As the world moves towards developing new avenues of renewable energy, the efficiencies of producing fuels such as hydrogen must increase to the point that they rival or exceed those of conventional energy sources to make them a viable alternative. Now researchers at Monash University in Melbourne claim to have created a solar-powered device that produces hydrogen at a world-record 22 percent efficiency, which is a significant step towards making cheap, efficient hydrogen production a reality.
Efficiency records for solar-powered hydrogen production have continued to rise over the years, and much more rapidly as the technology and techniques improve. Even as late as December last year Gizmag reported a solar-driven hydrogen record efficiency at the time of just 12.3 percent, so this new record shows a very healthy 10 percent improvement on that and beats out the previous record of 18 percent.
Splitting water using electricity to produce hydrogen and oxygen has been an established scientific technique for many decades. However, the rate at which hydrogen has been produced in this way has not been commercially viable due to the relatively low conversion rates compared to the input energy costs. Ideally, solar-powered water-splitting would be one of the best ways to produce hydrogen as its energy input cost is effectively zero.

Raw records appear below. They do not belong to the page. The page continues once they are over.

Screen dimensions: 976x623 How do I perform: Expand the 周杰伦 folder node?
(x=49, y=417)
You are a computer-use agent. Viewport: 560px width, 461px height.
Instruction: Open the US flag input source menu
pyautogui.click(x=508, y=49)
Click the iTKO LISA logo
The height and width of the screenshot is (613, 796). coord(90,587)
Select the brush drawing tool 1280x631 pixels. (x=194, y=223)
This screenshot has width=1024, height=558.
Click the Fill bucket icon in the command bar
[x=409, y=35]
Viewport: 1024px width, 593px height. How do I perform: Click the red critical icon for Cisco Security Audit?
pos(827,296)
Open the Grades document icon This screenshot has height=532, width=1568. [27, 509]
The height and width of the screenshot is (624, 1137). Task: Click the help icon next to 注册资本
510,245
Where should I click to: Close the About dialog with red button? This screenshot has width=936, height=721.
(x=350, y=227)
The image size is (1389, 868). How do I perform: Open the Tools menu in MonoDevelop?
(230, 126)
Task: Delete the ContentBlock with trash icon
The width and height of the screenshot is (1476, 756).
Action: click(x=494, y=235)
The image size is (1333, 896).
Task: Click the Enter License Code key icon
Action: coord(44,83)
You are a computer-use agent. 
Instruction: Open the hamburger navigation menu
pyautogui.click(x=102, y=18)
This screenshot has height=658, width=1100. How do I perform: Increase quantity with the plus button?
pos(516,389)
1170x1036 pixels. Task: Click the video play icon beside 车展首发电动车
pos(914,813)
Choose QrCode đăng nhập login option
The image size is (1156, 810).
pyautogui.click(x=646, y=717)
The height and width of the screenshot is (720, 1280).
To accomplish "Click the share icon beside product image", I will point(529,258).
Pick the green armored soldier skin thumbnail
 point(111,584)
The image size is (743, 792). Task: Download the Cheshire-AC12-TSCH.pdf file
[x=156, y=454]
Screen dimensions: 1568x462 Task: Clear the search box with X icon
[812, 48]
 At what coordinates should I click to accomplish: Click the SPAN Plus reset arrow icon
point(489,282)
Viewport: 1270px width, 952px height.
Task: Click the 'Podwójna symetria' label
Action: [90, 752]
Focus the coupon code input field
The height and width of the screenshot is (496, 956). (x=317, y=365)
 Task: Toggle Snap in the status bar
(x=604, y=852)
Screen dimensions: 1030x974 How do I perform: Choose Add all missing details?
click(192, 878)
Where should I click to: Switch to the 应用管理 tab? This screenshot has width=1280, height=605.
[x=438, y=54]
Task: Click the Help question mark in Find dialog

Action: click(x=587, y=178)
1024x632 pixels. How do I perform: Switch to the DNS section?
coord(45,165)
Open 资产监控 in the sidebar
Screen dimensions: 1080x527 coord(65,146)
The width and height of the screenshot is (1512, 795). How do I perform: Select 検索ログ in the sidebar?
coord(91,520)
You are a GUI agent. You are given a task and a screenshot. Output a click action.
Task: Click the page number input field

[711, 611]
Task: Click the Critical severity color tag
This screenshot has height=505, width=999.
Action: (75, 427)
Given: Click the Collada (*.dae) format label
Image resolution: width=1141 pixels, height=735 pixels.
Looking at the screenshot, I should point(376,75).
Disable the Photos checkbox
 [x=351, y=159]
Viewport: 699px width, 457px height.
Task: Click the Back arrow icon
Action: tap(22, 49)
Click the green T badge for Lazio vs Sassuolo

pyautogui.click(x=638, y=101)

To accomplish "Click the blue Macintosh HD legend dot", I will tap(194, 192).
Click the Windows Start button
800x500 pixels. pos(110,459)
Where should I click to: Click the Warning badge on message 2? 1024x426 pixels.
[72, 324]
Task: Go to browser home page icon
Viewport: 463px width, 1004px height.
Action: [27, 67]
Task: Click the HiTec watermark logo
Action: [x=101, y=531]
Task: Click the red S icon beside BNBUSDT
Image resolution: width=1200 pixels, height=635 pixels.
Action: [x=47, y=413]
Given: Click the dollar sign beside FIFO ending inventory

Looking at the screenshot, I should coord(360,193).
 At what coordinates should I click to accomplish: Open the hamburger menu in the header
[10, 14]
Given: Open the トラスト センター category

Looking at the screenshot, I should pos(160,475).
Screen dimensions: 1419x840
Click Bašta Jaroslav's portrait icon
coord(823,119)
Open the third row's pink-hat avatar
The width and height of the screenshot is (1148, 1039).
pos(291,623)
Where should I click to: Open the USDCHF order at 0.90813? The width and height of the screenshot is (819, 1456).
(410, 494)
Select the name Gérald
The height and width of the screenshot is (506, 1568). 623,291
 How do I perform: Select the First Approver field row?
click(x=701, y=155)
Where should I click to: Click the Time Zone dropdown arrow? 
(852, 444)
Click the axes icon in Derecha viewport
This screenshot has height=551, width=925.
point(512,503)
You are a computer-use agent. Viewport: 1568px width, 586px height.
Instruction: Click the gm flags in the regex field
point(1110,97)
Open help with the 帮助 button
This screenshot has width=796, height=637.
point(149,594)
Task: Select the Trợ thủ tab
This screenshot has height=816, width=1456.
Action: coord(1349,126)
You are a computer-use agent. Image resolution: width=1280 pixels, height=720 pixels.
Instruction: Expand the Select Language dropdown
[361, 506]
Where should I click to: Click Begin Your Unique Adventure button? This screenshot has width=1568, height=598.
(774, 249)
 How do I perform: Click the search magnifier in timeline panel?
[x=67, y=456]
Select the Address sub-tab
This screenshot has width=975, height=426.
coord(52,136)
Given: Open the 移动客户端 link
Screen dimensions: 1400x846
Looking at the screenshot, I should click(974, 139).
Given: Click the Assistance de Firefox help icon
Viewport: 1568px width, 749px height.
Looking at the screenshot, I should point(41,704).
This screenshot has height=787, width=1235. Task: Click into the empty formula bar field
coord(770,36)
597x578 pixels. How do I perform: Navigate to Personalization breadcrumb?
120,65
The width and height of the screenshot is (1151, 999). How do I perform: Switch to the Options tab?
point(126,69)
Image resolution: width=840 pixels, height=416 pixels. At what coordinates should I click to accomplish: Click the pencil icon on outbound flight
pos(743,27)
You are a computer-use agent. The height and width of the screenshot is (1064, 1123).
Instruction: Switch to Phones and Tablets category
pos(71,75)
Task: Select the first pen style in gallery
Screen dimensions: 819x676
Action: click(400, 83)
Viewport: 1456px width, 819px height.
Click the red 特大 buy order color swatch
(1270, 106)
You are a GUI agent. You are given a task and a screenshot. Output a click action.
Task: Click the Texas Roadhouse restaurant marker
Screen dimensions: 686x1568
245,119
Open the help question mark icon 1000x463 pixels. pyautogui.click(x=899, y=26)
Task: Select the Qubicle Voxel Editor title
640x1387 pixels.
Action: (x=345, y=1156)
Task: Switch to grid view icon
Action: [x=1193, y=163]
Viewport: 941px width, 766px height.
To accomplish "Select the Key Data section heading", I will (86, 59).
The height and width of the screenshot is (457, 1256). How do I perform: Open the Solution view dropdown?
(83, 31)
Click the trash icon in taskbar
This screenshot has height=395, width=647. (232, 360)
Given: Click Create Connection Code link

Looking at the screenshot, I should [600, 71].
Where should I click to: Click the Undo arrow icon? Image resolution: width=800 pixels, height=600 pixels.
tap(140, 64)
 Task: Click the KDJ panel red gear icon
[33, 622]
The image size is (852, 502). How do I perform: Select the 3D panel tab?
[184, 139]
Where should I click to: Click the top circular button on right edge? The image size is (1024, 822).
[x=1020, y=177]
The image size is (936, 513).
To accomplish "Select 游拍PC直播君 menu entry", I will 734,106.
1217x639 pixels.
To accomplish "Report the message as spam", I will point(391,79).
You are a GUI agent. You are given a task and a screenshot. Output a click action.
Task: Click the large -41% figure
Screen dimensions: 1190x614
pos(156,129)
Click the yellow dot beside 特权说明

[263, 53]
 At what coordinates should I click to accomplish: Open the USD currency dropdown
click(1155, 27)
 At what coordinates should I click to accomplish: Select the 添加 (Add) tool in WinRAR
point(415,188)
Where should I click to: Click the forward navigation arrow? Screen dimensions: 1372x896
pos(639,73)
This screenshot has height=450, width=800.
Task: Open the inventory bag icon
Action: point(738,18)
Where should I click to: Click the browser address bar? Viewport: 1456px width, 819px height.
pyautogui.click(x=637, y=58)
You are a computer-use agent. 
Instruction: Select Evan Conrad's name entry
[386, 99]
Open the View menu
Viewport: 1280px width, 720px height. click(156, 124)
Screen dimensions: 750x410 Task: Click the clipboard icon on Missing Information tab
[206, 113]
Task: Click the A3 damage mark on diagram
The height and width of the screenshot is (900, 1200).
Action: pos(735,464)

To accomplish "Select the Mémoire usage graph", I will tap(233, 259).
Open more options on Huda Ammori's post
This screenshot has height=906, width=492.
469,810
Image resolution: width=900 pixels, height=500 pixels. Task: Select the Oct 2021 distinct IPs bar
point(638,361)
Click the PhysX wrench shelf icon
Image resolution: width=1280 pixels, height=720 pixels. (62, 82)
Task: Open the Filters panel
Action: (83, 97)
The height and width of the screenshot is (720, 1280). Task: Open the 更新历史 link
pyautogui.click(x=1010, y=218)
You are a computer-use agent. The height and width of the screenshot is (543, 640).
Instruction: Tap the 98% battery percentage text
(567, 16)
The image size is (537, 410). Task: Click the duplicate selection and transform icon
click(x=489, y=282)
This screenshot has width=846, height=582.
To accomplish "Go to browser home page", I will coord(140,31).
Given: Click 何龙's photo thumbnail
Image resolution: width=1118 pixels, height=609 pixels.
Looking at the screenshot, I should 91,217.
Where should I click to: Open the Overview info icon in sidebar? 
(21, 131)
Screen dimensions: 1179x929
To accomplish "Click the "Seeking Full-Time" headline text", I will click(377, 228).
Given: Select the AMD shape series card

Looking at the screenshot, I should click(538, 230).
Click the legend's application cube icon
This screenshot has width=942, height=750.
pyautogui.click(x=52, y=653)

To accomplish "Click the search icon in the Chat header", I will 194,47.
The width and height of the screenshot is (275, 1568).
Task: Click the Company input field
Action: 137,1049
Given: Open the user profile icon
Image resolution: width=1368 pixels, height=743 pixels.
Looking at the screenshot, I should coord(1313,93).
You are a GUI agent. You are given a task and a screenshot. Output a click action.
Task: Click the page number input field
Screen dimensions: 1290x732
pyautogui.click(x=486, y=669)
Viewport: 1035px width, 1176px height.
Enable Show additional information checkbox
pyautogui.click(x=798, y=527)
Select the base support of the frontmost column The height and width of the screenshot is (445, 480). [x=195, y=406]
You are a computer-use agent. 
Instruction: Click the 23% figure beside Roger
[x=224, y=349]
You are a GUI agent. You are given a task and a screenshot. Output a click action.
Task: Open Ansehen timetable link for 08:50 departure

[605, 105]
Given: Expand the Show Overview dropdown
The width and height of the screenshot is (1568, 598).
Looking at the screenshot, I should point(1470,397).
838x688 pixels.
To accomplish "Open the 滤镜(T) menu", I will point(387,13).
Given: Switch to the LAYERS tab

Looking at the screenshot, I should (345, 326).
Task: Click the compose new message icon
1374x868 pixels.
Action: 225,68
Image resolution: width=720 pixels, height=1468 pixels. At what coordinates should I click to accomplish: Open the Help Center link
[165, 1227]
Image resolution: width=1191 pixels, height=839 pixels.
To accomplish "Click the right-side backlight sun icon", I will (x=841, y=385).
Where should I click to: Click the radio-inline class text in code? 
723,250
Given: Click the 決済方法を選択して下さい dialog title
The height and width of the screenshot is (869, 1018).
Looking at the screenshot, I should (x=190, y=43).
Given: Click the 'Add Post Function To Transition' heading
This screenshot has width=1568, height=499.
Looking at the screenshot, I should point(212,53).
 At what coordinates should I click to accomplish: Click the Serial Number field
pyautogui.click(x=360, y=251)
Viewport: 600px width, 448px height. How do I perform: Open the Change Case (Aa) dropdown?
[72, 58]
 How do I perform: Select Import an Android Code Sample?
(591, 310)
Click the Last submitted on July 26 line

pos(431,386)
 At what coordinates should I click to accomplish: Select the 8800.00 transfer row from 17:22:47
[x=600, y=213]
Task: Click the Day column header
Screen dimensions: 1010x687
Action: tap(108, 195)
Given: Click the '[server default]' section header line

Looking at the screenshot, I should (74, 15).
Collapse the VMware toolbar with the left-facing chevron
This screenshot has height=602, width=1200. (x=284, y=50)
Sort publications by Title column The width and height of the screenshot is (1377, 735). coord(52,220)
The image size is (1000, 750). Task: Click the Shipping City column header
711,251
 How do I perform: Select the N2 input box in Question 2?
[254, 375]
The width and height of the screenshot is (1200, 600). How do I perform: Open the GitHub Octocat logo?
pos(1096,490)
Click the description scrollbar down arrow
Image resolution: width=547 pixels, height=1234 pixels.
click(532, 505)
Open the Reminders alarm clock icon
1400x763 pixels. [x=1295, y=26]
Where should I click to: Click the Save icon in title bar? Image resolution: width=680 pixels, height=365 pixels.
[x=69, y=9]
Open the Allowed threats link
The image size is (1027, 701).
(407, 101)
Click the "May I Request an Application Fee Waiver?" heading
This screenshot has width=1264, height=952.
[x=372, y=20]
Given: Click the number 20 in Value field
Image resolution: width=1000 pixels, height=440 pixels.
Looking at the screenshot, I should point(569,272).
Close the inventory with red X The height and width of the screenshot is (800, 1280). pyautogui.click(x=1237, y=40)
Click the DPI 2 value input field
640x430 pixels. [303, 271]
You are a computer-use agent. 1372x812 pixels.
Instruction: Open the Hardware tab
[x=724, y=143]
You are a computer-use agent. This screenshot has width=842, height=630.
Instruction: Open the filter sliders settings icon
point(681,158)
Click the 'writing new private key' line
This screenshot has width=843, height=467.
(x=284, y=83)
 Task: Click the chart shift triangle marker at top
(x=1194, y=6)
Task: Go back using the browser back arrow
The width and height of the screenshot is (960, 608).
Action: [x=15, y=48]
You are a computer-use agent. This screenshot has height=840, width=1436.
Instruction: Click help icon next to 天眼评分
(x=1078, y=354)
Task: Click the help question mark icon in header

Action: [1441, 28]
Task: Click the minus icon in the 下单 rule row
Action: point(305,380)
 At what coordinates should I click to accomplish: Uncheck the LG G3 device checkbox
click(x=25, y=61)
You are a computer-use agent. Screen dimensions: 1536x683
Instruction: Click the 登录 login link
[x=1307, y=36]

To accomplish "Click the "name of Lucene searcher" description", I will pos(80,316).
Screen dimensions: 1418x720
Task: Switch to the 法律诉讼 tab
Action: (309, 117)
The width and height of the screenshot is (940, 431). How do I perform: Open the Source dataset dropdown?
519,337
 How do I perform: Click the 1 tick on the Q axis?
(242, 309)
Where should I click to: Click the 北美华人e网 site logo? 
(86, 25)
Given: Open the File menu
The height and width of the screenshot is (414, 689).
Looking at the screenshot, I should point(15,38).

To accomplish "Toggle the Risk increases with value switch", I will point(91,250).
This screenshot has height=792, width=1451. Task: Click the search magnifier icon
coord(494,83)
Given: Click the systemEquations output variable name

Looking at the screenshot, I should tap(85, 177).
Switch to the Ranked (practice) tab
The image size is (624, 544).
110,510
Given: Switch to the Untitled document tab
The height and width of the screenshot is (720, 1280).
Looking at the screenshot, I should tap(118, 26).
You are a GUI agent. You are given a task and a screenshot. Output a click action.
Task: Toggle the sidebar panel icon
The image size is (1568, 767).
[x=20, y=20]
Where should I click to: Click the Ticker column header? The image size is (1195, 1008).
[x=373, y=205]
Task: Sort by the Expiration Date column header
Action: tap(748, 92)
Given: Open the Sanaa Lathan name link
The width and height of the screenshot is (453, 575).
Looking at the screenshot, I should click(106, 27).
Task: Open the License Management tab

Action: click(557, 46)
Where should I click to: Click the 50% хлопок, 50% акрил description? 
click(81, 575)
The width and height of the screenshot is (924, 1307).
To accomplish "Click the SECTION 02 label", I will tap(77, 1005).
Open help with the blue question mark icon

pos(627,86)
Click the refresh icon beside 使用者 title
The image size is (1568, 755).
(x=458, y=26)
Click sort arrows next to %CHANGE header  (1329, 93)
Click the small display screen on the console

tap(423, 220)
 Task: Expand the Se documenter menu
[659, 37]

On the downside, however, the low efficiencies of past solar devices have kept this technology largely in its infancy. The Monash researchers believe that may all soon change as increased efficiencies in the process and in the devices themselves improve.
"Electrochemical splitting of water could provide a cheap, clean and renewable source of hydrogen as the ultimately sustainable fuel." said Professor Leone Spiccia from the School of Chemistry at Monash who led the research. "This latest breakthrough is significant in that it takes us one step further towards this becoming a reality."
According to the researchers, the breakthrough is significantly attributable to the leading-edge capabilities of the group in which they work and a growing expertise in tuning the processes and materials used in water splitting.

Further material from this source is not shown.